> Work to be completed
Every entry below should be printed again exactly as it reads.

> Stored items
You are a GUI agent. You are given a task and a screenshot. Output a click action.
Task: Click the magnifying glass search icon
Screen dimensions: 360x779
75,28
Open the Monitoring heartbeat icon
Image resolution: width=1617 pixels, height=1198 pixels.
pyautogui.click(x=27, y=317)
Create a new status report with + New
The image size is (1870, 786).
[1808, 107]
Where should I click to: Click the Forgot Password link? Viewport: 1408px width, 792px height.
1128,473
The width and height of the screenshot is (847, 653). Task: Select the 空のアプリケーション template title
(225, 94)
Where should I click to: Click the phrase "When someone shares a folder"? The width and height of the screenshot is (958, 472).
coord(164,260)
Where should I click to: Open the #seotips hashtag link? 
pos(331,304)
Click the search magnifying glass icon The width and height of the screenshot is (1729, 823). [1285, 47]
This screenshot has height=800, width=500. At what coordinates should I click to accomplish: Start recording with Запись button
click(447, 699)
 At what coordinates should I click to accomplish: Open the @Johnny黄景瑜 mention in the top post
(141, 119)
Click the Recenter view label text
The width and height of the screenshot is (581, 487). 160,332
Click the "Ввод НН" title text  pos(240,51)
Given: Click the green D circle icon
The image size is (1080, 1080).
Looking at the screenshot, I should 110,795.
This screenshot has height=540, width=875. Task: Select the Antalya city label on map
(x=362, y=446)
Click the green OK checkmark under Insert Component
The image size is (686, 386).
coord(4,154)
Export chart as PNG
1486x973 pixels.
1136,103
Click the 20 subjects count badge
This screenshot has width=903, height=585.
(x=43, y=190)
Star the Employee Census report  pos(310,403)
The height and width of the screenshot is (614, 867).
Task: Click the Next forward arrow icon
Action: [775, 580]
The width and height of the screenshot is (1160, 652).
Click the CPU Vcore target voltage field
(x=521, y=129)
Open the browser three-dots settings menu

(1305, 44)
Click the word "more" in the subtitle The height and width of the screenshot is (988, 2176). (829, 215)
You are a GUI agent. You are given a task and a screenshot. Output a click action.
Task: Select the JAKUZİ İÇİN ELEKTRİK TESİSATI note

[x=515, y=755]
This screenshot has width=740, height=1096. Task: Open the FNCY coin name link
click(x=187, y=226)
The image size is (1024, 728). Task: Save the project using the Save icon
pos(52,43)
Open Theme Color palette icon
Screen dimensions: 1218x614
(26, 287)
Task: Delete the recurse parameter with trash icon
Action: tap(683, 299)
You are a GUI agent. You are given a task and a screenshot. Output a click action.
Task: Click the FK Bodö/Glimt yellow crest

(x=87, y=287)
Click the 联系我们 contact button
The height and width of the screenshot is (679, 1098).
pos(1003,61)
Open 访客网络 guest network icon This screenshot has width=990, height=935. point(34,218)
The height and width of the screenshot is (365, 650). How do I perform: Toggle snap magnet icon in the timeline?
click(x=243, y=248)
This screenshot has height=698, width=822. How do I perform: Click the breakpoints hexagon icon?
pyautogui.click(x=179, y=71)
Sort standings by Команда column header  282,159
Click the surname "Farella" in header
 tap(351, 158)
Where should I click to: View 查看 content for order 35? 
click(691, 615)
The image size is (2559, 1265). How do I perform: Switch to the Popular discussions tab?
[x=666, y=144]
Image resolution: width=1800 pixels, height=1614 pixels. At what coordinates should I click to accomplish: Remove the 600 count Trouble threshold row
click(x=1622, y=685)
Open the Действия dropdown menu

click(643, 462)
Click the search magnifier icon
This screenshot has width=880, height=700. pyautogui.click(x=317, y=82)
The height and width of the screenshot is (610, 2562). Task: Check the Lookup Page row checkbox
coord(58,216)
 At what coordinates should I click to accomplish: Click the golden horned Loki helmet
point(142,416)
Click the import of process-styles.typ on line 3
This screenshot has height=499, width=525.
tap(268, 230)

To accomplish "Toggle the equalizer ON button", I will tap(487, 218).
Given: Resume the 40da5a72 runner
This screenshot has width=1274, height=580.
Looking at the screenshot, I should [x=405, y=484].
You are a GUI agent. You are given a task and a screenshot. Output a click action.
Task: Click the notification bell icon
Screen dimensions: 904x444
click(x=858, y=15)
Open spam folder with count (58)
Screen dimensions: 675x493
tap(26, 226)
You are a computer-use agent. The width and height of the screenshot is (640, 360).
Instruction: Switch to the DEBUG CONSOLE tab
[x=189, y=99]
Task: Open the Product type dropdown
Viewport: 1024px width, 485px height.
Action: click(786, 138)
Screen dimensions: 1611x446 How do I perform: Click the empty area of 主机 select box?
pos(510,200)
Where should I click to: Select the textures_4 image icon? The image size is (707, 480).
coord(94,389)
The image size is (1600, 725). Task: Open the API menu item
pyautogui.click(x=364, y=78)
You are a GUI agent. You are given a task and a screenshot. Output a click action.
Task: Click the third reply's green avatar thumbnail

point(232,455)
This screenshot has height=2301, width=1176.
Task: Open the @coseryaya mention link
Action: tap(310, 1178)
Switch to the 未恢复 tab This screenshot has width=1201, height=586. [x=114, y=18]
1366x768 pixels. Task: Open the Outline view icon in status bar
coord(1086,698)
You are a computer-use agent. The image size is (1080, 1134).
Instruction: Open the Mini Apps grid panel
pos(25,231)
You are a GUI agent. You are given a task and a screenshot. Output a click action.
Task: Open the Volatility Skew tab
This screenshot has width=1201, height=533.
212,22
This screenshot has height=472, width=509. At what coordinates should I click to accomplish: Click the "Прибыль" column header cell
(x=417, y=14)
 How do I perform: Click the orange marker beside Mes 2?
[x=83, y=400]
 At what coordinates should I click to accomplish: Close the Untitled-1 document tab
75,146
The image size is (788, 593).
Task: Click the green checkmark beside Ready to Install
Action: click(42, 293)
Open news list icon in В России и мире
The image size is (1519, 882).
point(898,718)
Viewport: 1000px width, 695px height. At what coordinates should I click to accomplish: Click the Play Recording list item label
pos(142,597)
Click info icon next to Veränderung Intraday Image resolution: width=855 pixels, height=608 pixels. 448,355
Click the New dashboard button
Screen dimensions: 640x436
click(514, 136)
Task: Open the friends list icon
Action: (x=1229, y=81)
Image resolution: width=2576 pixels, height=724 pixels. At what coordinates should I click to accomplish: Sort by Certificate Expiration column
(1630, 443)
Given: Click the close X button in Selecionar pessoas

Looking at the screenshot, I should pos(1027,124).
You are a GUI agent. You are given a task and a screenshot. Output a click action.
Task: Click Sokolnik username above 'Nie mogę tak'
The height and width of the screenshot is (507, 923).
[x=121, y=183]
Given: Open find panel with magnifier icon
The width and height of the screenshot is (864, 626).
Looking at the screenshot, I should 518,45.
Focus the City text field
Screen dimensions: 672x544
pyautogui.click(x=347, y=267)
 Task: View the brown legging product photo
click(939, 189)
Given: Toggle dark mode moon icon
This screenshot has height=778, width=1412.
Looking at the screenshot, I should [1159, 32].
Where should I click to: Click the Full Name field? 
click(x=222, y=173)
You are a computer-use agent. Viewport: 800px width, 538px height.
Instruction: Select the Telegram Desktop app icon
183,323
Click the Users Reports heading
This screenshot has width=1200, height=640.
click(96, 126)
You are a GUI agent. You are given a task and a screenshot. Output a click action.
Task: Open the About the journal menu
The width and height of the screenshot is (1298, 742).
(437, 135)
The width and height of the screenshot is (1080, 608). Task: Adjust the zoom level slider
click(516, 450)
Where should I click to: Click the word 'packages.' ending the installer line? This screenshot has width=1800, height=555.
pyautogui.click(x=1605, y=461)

> Solution for this problem
You are a GUI agent. You are given a task and a screenshot. Output a click action.
Task: Click the magnifying glass search icon
Screen dimensions: 360x779
75,28
Open the Monitoring heartbeat icon
Image resolution: width=1617 pixels, height=1198 pixels.
pyautogui.click(x=27, y=317)
Create a new status report with + New
The image size is (1870, 786).
[1808, 107]
Where should I click to: Click the Forgot Password link? Viewport: 1408px width, 792px height.
1128,473
The width and height of the screenshot is (847, 653). Task: Select the 空のアプリケーション template title
(225, 94)
Where should I click to: Click the phrase "When someone shares a folder"? The width and height of the screenshot is (958, 472).
coord(164,260)
Where should I click to: Open the #seotips hashtag link? 
pos(331,304)
Click the search magnifying glass icon The width and height of the screenshot is (1729, 823). [1285, 47]
This screenshot has height=800, width=500. At what coordinates should I click to accomplish: Start recording with Запись button
click(447, 699)
 At what coordinates should I click to accomplish: Open the @Johnny黄景瑜 mention in the top post
(141, 119)
Click the Recenter view label text
The width and height of the screenshot is (581, 487). 160,332
Click the "Ввод НН" title text  pos(240,51)
Given: Click the green D circle icon
The image size is (1080, 1080).
Looking at the screenshot, I should 110,795.
This screenshot has height=540, width=875. Task: Select the Antalya city label on map
(x=362, y=446)
Click the green OK checkmark under Insert Component
The image size is (686, 386).
coord(4,154)
Export chart as PNG
1486x973 pixels.
1136,103
Click the 20 subjects count badge
This screenshot has width=903, height=585.
(x=43, y=190)
Star the Employee Census report  pos(310,403)
The height and width of the screenshot is (614, 867).
Task: Click the Next forward arrow icon
Action: [775, 580]
The width and height of the screenshot is (1160, 652).
Click the CPU Vcore target voltage field
(x=521, y=129)
Open the browser three-dots settings menu

(1305, 44)
Click the word "more" in the subtitle The height and width of the screenshot is (988, 2176). (829, 215)
You are a GUI agent. You are given a task and a screenshot. Output a click action.
Task: Select the JAKUZİ İÇİN ELEKTRİK TESİSATI note

[x=515, y=755]
This screenshot has width=740, height=1096. Task: Open the FNCY coin name link
click(x=187, y=226)
The image size is (1024, 728). Task: Save the project using the Save icon
pos(52,43)
Open Theme Color palette icon
Screen dimensions: 1218x614
(26, 287)
Task: Delete the recurse parameter with trash icon
Action: tap(683, 299)
You are a GUI agent. You are given a task and a screenshot. Output a click action.
Task: Click the FK Bodö/Glimt yellow crest

(x=87, y=287)
Click the 联系我们 contact button
The height and width of the screenshot is (679, 1098).
pos(1003,61)
Open 访客网络 guest network icon This screenshot has width=990, height=935. point(34,218)
The height and width of the screenshot is (365, 650). How do I perform: Toggle snap magnet icon in the timeline?
click(x=243, y=248)
This screenshot has height=698, width=822. How do I perform: Click the breakpoints hexagon icon?
pyautogui.click(x=179, y=71)
Sort standings by Команда column header  282,159
Click the surname "Farella" in header
 tap(351, 158)
Where should I click to: View 查看 content for order 35? 
click(691, 615)
The image size is (2559, 1265). How do I perform: Switch to the Popular discussions tab?
[x=666, y=144]
Image resolution: width=1800 pixels, height=1614 pixels. At what coordinates should I click to accomplish: Remove the 600 count Trouble threshold row
click(x=1622, y=685)
Open the Действия dropdown menu

click(643, 462)
Click the search magnifier icon
This screenshot has width=880, height=700. pyautogui.click(x=317, y=82)
The height and width of the screenshot is (610, 2562). Task: Check the Lookup Page row checkbox
coord(58,216)
 At what coordinates should I click to accomplish: Click the golden horned Loki helmet
point(142,416)
Click the import of process-styles.typ on line 3
This screenshot has height=499, width=525.
tap(268, 230)

To accomplish "Toggle the equalizer ON button", I will tap(487, 218).
Given: Resume the 40da5a72 runner
This screenshot has width=1274, height=580.
Looking at the screenshot, I should [x=405, y=484].
You are a GUI agent. You are given a task and a screenshot. Output a click action.
Task: Click the notification bell icon
Screen dimensions: 904x444
click(x=858, y=15)
Open spam folder with count (58)
Screen dimensions: 675x493
tap(26, 226)
You are a computer-use agent. The width and height of the screenshot is (640, 360).
Instruction: Switch to the DEBUG CONSOLE tab
[x=189, y=99]
Task: Open the Product type dropdown
Viewport: 1024px width, 485px height.
Action: click(786, 138)
Screen dimensions: 1611x446 How do I perform: Click the empty area of 主机 select box?
pos(510,200)
Where should I click to: Select the textures_4 image icon? The image size is (707, 480).
coord(94,389)
The image size is (1600, 725). Task: Open the API menu item
pyautogui.click(x=364, y=78)
You are a GUI agent. You are given a task and a screenshot. Output a click action.
Task: Click the third reply's green avatar thumbnail

point(232,455)
This screenshot has height=2301, width=1176.
Task: Open the @coseryaya mention link
Action: tap(310, 1178)
Switch to the 未恢复 tab This screenshot has width=1201, height=586. [x=114, y=18]
1366x768 pixels. Task: Open the Outline view icon in status bar
coord(1086,698)
You are a computer-use agent. The image size is (1080, 1134).
Instruction: Open the Mini Apps grid panel
pos(25,231)
You are a GUI agent. You are given a task and a screenshot. Output a click action.
Task: Open the Volatility Skew tab
This screenshot has width=1201, height=533.
212,22
This screenshot has height=472, width=509. At what coordinates should I click to accomplish: Click the "Прибыль" column header cell
(x=417, y=14)
 How do I perform: Click the orange marker beside Mes 2?
[x=83, y=400]
 At what coordinates should I click to accomplish: Close the Untitled-1 document tab
75,146
The image size is (788, 593).
Task: Click the green checkmark beside Ready to Install
Action: click(42, 293)
Open news list icon in В России и мире
The image size is (1519, 882).
point(898,718)
Viewport: 1000px width, 695px height. At what coordinates should I click to accomplish: Click the Play Recording list item label
pos(142,597)
Click info icon next to Veränderung Intraday Image resolution: width=855 pixels, height=608 pixels. 448,355
Click the New dashboard button
Screen dimensions: 640x436
click(514, 136)
Task: Open the friends list icon
Action: (x=1229, y=81)
Image resolution: width=2576 pixels, height=724 pixels. At what coordinates should I click to accomplish: Sort by Certificate Expiration column
(1630, 443)
Given: Click the close X button in Selecionar pessoas

Looking at the screenshot, I should pos(1027,124).
You are a GUI agent. You are given a task and a screenshot. Output a click action.
Task: Click Sokolnik username above 'Nie mogę tak'
The height and width of the screenshot is (507, 923).
[x=121, y=183]
Given: Open find panel with magnifier icon
The width and height of the screenshot is (864, 626).
Looking at the screenshot, I should 518,45.
Focus the City text field
Screen dimensions: 672x544
pyautogui.click(x=347, y=267)
 Task: View the brown legging product photo
click(939, 189)
Given: Toggle dark mode moon icon
This screenshot has height=778, width=1412.
Looking at the screenshot, I should [1159, 32].
Where should I click to: Click the Full Name field? 
click(x=222, y=173)
You are a computer-use agent. Viewport: 800px width, 538px height.
Instruction: Select the Telegram Desktop app icon
183,323
Click the Users Reports heading
This screenshot has width=1200, height=640.
click(96, 126)
You are a GUI agent. You are given a task and a screenshot. Output a click action.
Task: Open the About the journal menu
The width and height of the screenshot is (1298, 742).
(437, 135)
The width and height of the screenshot is (1080, 608). Task: Adjust the zoom level slider
click(516, 450)
Where should I click to: Click the word 'packages.' ending the installer line? This screenshot has width=1800, height=555.
pyautogui.click(x=1605, y=461)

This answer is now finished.